A more complex SLM declaration contains two or more component SLMs. These components can be interpolated or simple SLMs. The declaration might look something like this:

<?xml version="1.0" encoding="ISO-8859-1" ?>
<grammar version="1.0" xmlns="http://www.w3.org/2001/06/grammar"
         xmlns:xsi="http://www.w3.org/2001/XMLSchema-instance"
         xsi:schemaLocation="http://www.w3.org/2001/06/grammar
         http://www.w3.org/TR/speech-grammar/grammar.xsd"
         xml:lang="en-us" mode="voice">
  <meta name=’swirec_fsm_parser’ content=’NULL’/>
  <language_model root="root" version="1.0" xmlns="http://www.nuance.com/slm">
    <slm id="root"  smoothing="interpolated" combine="linear">
      <component uri="./my.slm" weight="0.7"/>
      <component uri="./medical_jargon.slm" weight="0.3">
    </slm>
  </language_model>
...
</grammar>

With SSM

If you add a Statistical Semantic Model (SSM) interpreter to the simple SLM, you might have:

<?xml version="1.0" encoding="ISO-8859-1" ?>
<grammar version="1.0" xmlns="http://www.w3.org/2001/06/grammar"
         xmlns:xsi="http://www.w3.org/2001/XMLSchema-instance"
         xsi:schemaLocation="http://www.w3.org/2001/06/grammar
         http://www.w3.org/TR/speech-grammar/grammar.xsd"
         xml:lang="en-us" mode="voice">
  <meta name=’swirec_fsm_parser’ content=’NULL’/>
  <language_model root="root" version="1.0" xmlns="http://www.nuance.com/slm">
        <!--Default SLM is interpolated with a component weight of 1.0 -->
    <slm id="root">
       <!--statically linked -->
      <component uri="./my.slm" type="application/x-vnd.nuance.slm"/>
    </slm>
  </language_model> 
  <semantic_interpretation xmlns="http://www.nuance.com/semantics">
    <component confidence_threshold="0.33">
      <interpreter uri="interpret.ssm" type="application/x-vnd.nuance.ssm"/>
    </component>
  </semantic_interpretation>
...
</grammar>

Creating a binary SLM file

You can use sgc to generate a binary output SLM with the new argument -slm. Input can be an SLM training file or an slmxml file. For example:

> sgc –slm mytraining.xml

This command generates the SLM mytraining.slm.

Compiling grammars

You can use the sgc utility to precompile or dynamically compile a grammar that contains a <language_model> specification. All statically-bound language-model components are loaded into the resulting binary file.
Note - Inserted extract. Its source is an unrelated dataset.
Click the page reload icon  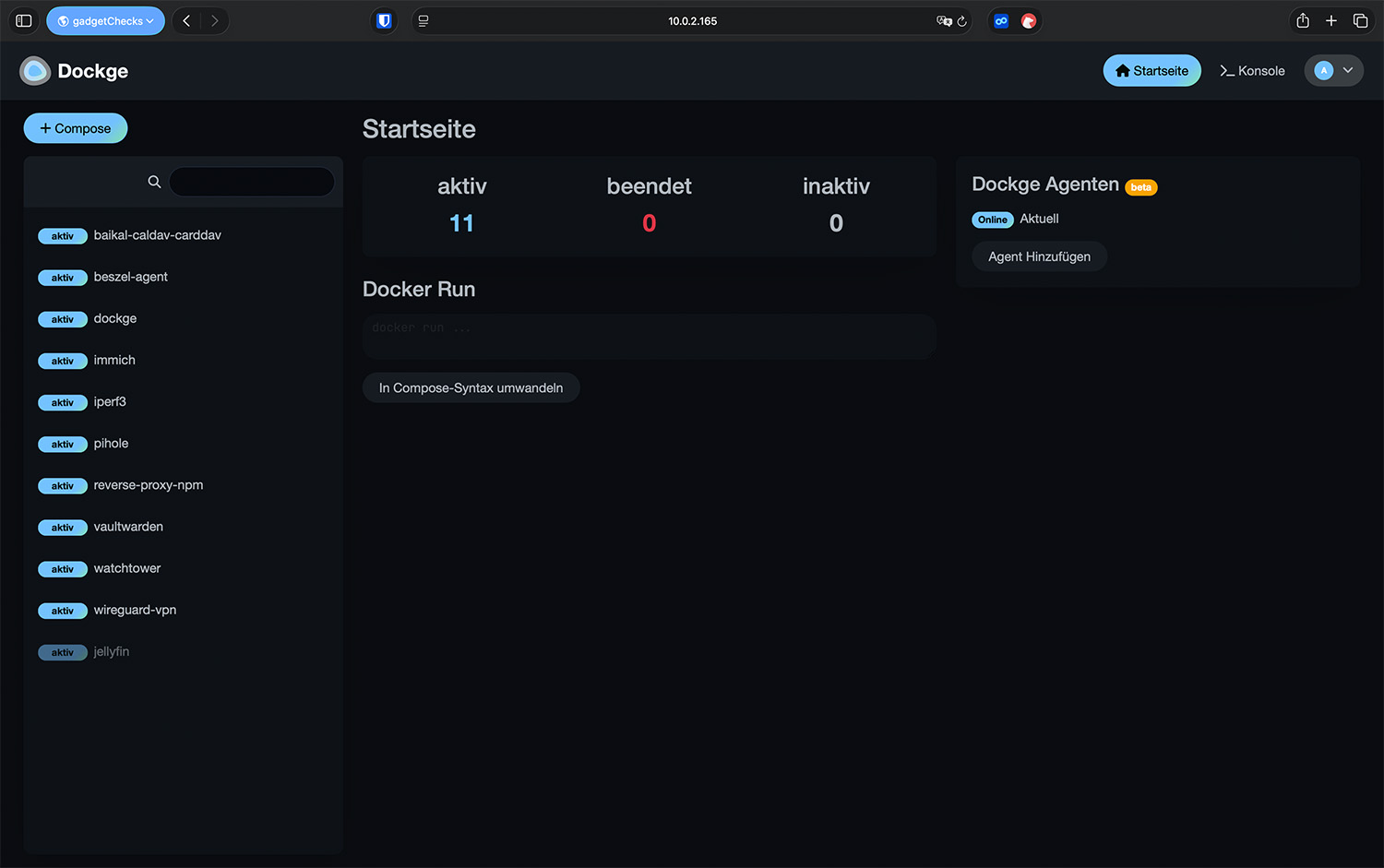click(x=961, y=21)
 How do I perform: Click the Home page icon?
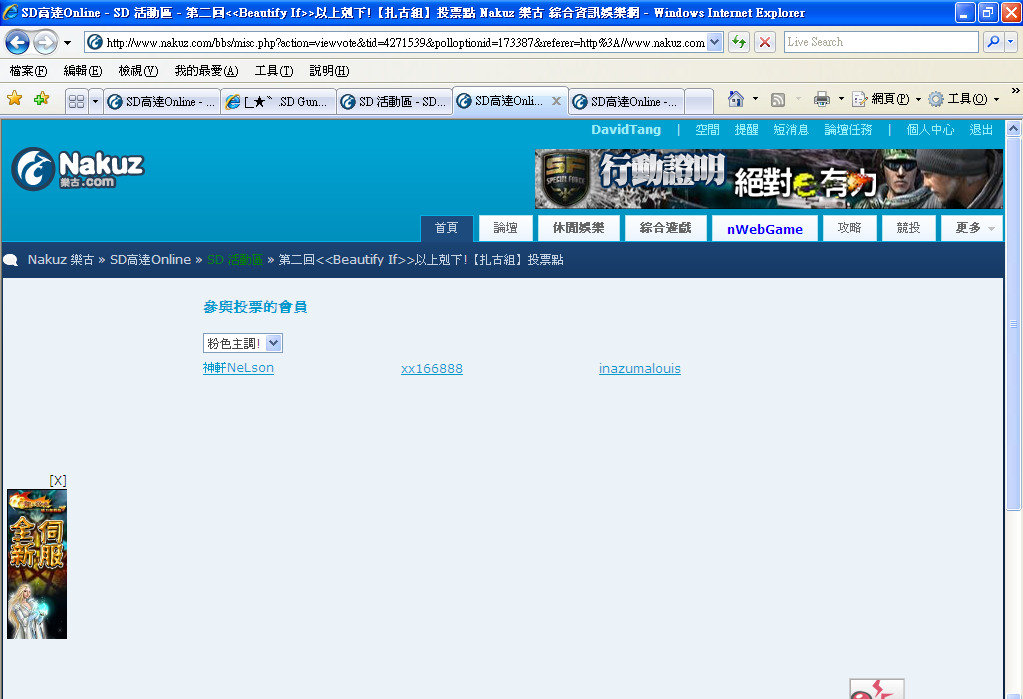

Any valid SRGS grammar can reference a properly formed SLM training grammar or binary SLM grammar.

Dynamically-bound components are not dereferenced until grammar activation. As described above, these components are cached separately and, if appropriate, are refreshed according to standard HTTP semantics.

Limitations

Because of the special nature of SLM-type grammars in the system, there are some limitations with respect to SLMs that reference ordinary grammars and ordinary grammars that reference SLMs.

Rule references ("ruleref") in SLM vocabulary

SLM components that are dynamically bound (binding = dynamic) into a grammar cannot use rulerefs in their vocabulary.

Compilation optimization requirements

Grammars built with a <language_model> section are compiled using optimization level 11. This means that any grammars these grammars reference (using rulerefs in the vocabulary) must also be compiled with optimization 11 (or for source grammars, have a <meta> specifying optimization 11). The reverse is also true: a grammar that imports an SLM-type grammar must be built using optimization 11 (or have the appropriate <meta>).